I started this topic , not because there is a problem, but I would like to share some thoughts about ignition timing.

 

I always used to set my timing static at 7°BTDC . When I measure with the strobolight, this gives me a 7° advance at idle and about 25° max advance around 3500rpm .

These values are as in the technical data , workshop manual for S1. (907 engine european spec)

 

Now my car is an S2.2 (912 european spec with dellortos).

The distributor is a Lucas 43D4 (no vacuum)

But I have a pertronix module build in

Coil is a flamethrower epoxy 3 ohm 40611

 

changes to the engine:

better flowing K&N airfilter in original housing

original cast Exhaust manifold is changed by SJ sportscars SS tubular manifold , no resonator, free flowing muffler.

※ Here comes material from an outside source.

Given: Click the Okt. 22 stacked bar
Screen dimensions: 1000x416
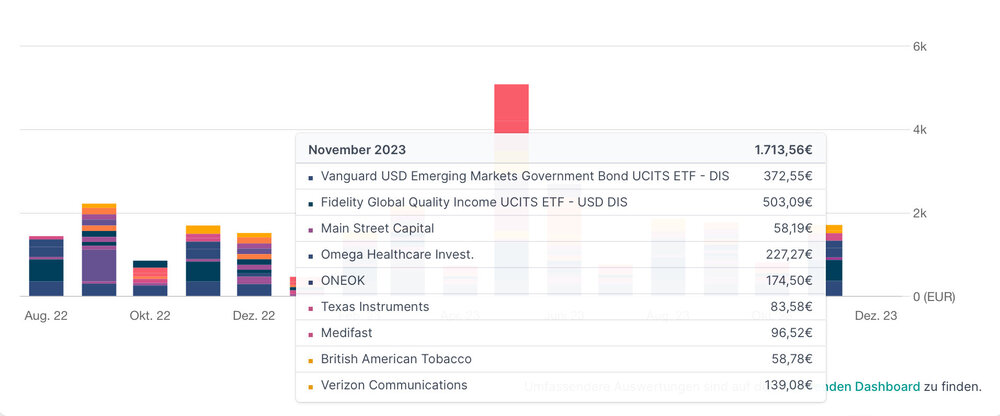Looking at the screenshot, I should [150, 279].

engine intake and exhaust ports are portmatched to intake and exhaust manifoldports. They are considerably widened.

 

As a test today I played with the ignition timing and set it at 12°advance at idle and this gives a max total advance of around 32° above 3000rpm.

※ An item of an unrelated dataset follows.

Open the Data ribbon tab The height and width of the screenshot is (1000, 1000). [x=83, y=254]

I did one short testdrive ( engine was warm because I reset the timing while idling in my garage) and it seems to react OK. Very subjective of course. No signs of knocking. The idle is around 100rpm higher. I did not yet recalibrate the carbs. (I syncronised them 1 week ago)

 

Now the reason I started this topic , is to hear what others are setting their ignition timing at.

Also because I find it strange, that most people I talk to with classic cars ( with sport engines) find that the Lotus numbers 7°/max25° advance seems really low and retarded.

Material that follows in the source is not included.